Could my siblings and I buy a book in honour of our parents, grandparents?
Whatever I decide, I will fulfill the commandment to write Torah, I will have become a physical part of Solel’s history, and contribute to the spirit of our congregation.
Solel has brought me closer to Torah than I ever could have been in my previous life. Before becoming a member at Solel, the closest I ever came to a physical Torah in my Conservative upbringing was when I was 5. My uncle’s clothing store was on the same block, behind my house and I would go shopping by myself. Everyone knew me – I could go in and the shop girls (that’s what they were called in the 1970s) would come and help me pick whatever I wanted and put it on my mother’s bill. I had chosen the cutest little white pants suit – It had blue polka dots, but the collar was blue with white polka dots.

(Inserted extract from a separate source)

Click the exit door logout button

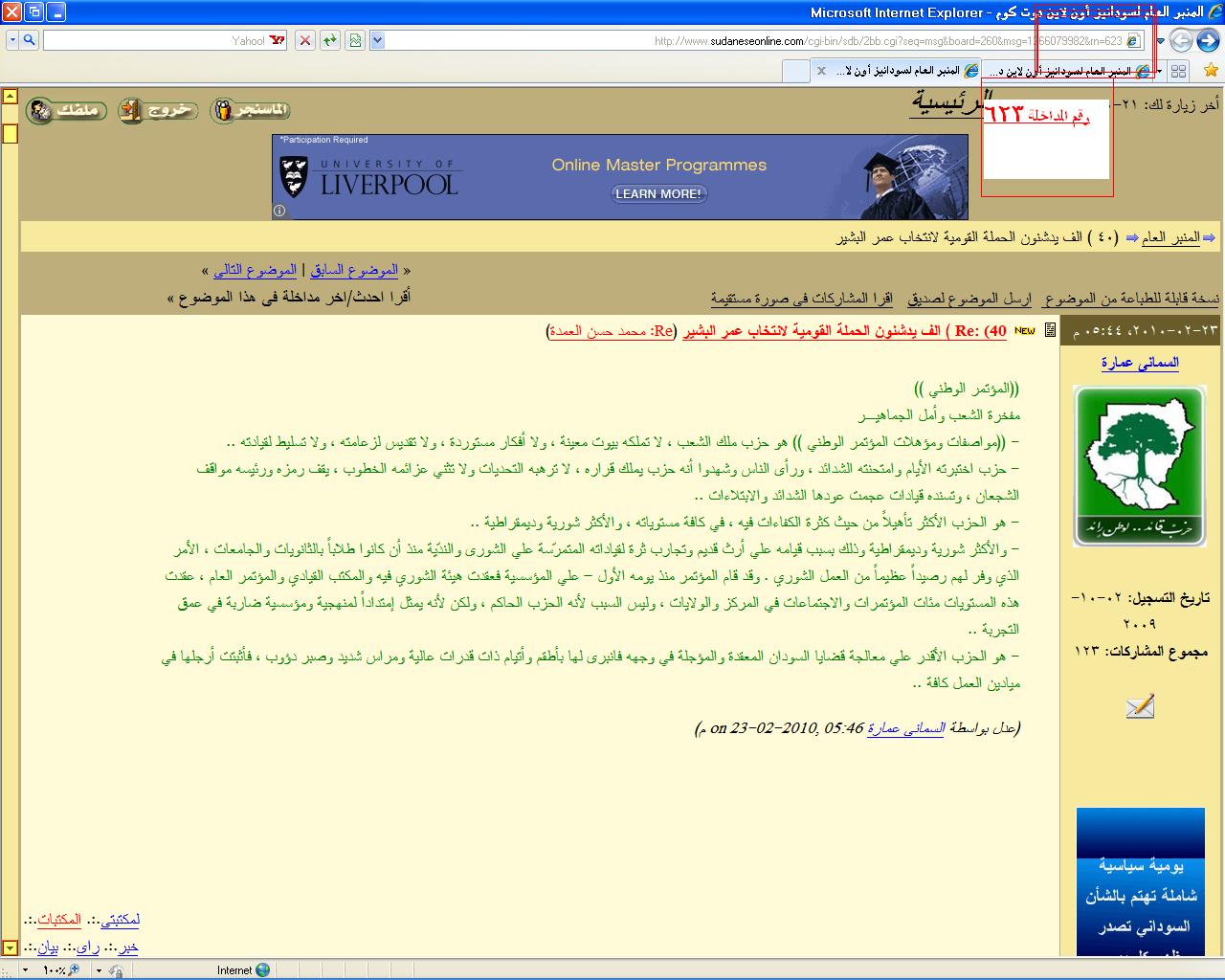point(158,110)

I wore that suit to photo day at school and then wore it to shul on Shabbat morning. Mr. Cohen was our cantor and our gabbai and our shammas…and he couldn’t see very well. With my short haircut and my lovely suit in the unisex ‘70s, he told me to go and open the Ark before the Torah reading – something I’d only ever seen boys do. I was thrilled. I felt guilty – I wasn’t a boy. But I was a rebel – and I did it. I was there, next to all the Torahs at once.
Of course everyone else knew I was a girl, but no one wanted to embarrass Mr. Cohen. I always wore a dress to services after that for some reason.
The author, in her white suit with blue collar.
Anyway, after that I didn’t have a bat mitzvah – because a girl wasn’t allowed to chant or touch the Torah in my congregation. What was the point?
So it wasn’t until I got to Solel, when I joined the Reform movement, that I had my first Aliyah. I got to touch the Torah and see the whole thing rolled out each Simchat Torah. And then, the year my son, Maks was Bar Mitzvah, we were asked to chant the last verse and the first for Simchat Torah. I’d never chanted before but I was up for a challenge. And I’ve been honoured to chant when called upon ever since.
So, as Solel has brought me closer to Torah, I am so pleased that we are embarking on this Torah writing as part of our Sacred Spaces project for our 50th anniversary. Our goal is to have every congregant participate. I hope you have as much of a sentimental journey reflecting on the meaning of Torah in your life as I have been.